[OBJECTIF DE L'EXERCICE]
Recopiez le passage de ce fil de discussion qui s'ouvre sur les mots contenant "## Emily (6" et se clôt sur "elle appréciera certainement.", en substituant "cidre" à "Champagne".

[TEXTE CHOISI]
◆ ◆ ◆ ◆ ◆

Bonjour des cartes cadeaux culturelles.  C'est ce que je reçois de temps en temps. Cela ouvre beaucoup de possibilités ensuite.

Bravo pour votre reconnaissance.  Super sympa.


----------



## Emily (6 Novembre 2022)

didine04 vos assistantes maternelles ont de la chance que vous pensiez à elles.
Cela est très réconfortant et reconnaissant pour nous de voir que des parents pensent à leurs assistantes maternelles et à leur travail.

Un panier garni ou une bouteille de Champagne est une excellente idée.
Le chèque en supplément pour votre assistance maternelle sera probablement une surprise et elle appréciera certainement.

Vous êtes bienveillante et cela fait vraiment plaisir.


----------



## angèle1982 (6 Novembre 2022)

Ah OK si elle a déjà la différence de traitement en chèque c'est encore mieux je dirais et c'est super gentil de votre part et oui cela se fait je n'ai jamais eu mais une amie avait à Noel une belle somme (maman militaire) et vous êtes une super PE comme on en aimerait toutes et tous !!! 🤗BRAVO ...


----------



## Catie6432 (6 Novembre 2022)

J'ai toujours eu cette chance avec tous mes employeurs sauf 1 depuis 25 ans. Et toutes les attentions m'ont fait plaisir les moins comme les plus onéreuses. C'est un geste qui m'émeut toujours comme la gentillesse d'un de mes employeurs pour lequel je travaille depuis juin dernier et qui est arrivé à ma porte chercher son enfant avec une cagette remplie de tomates, courgettes et oeufs de ses poules. Toute timide et me disant "j'ai pensé que cela pourrait vous faire plaisir, ça vient de mon jardin". Et bien oui ! Cela m'a fait très plaisir ! Alors oui, un mug, des tisanes, un foulard, un soin, du chocolat, un panier garni, une bonne bouteille, des fleurs, un dessin ou une réalisation de l'enfant ... tout me va !


----------



## didine04 (6 Novembre 2022)

Merci pour toute vos réponses et pour moi il est normal de récompensé les personnes qui prennent soin de mon enfant. Vous faite un métier formidable, que je serai bien incapable de faire et toute les nounous devrait avoir plus de reconnaissance. En parcourant le forum je me rend compte que certain parents profite vraiment de leur nounou. Mes nounous sont vraiment des petites fées et voir le sourire de mon fils quand il arrive ça n'a pas de prix.

◆ ◆ ◆ ◆ ◆

[DONNÉES PRÉSENTÉES]
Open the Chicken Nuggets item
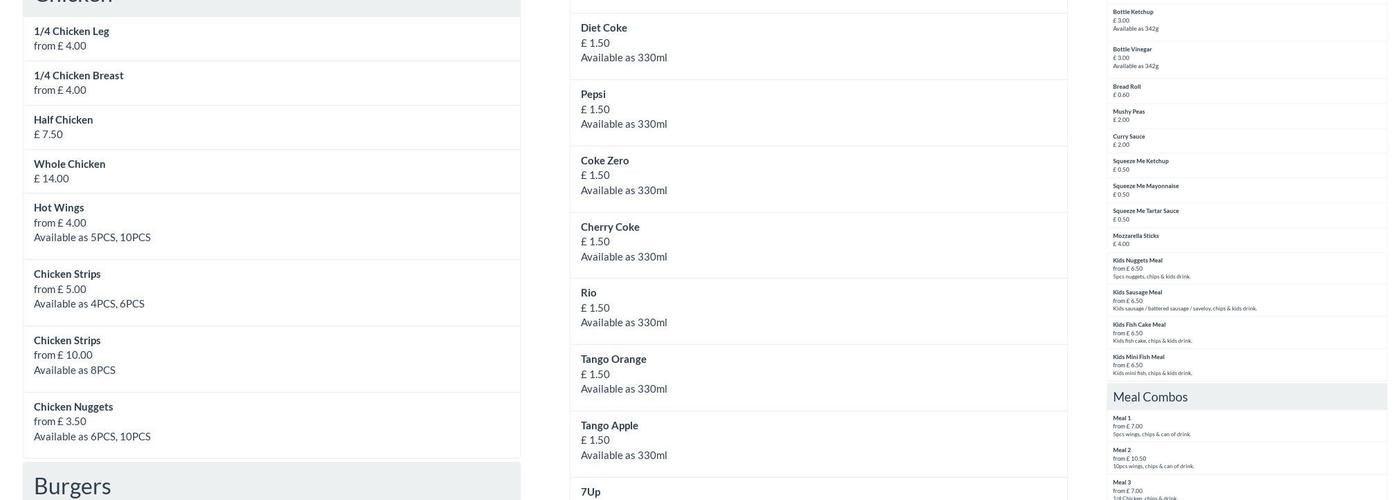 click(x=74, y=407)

◆ ◆ ◆ ◆ ◆

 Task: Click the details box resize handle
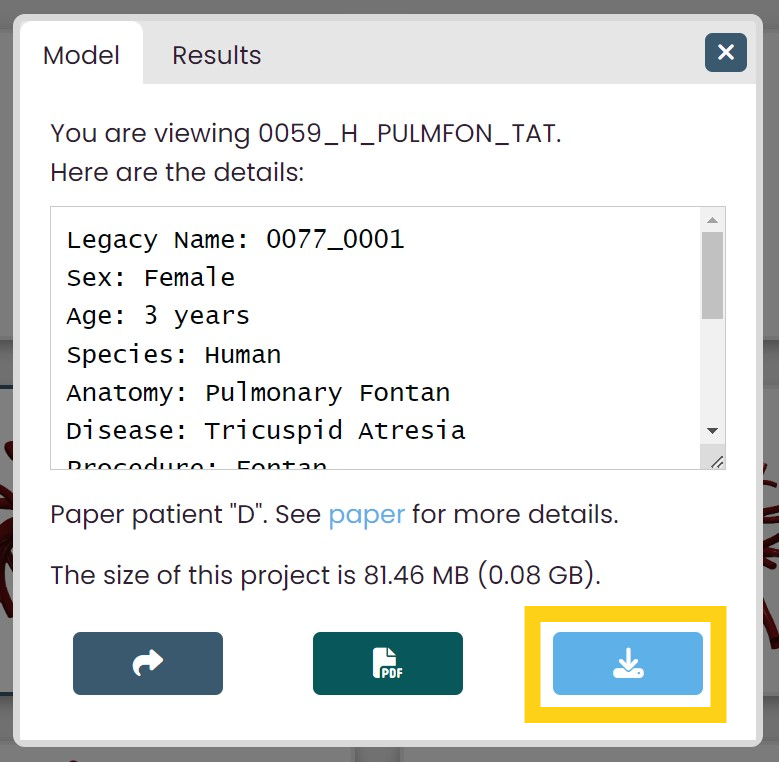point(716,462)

◆ ◆ ◆ ◆ ◆

[RÉSULTAT OBTENU]
## Emily (6 Novembre 2022)

didine04 vos assistantes maternelles ont de la chance que vous pensiez à elles.
Cela est très réconfortant et reconnaissant pour nous de voir que des parents pensent à leurs assistantes maternelles et à leur travail.

Un panier garni ou une bouteille de cidre est une excellente idée.
Le chèque en supplément pour votre assistance maternelle sera probablement une surprise et elle appréciera certainement.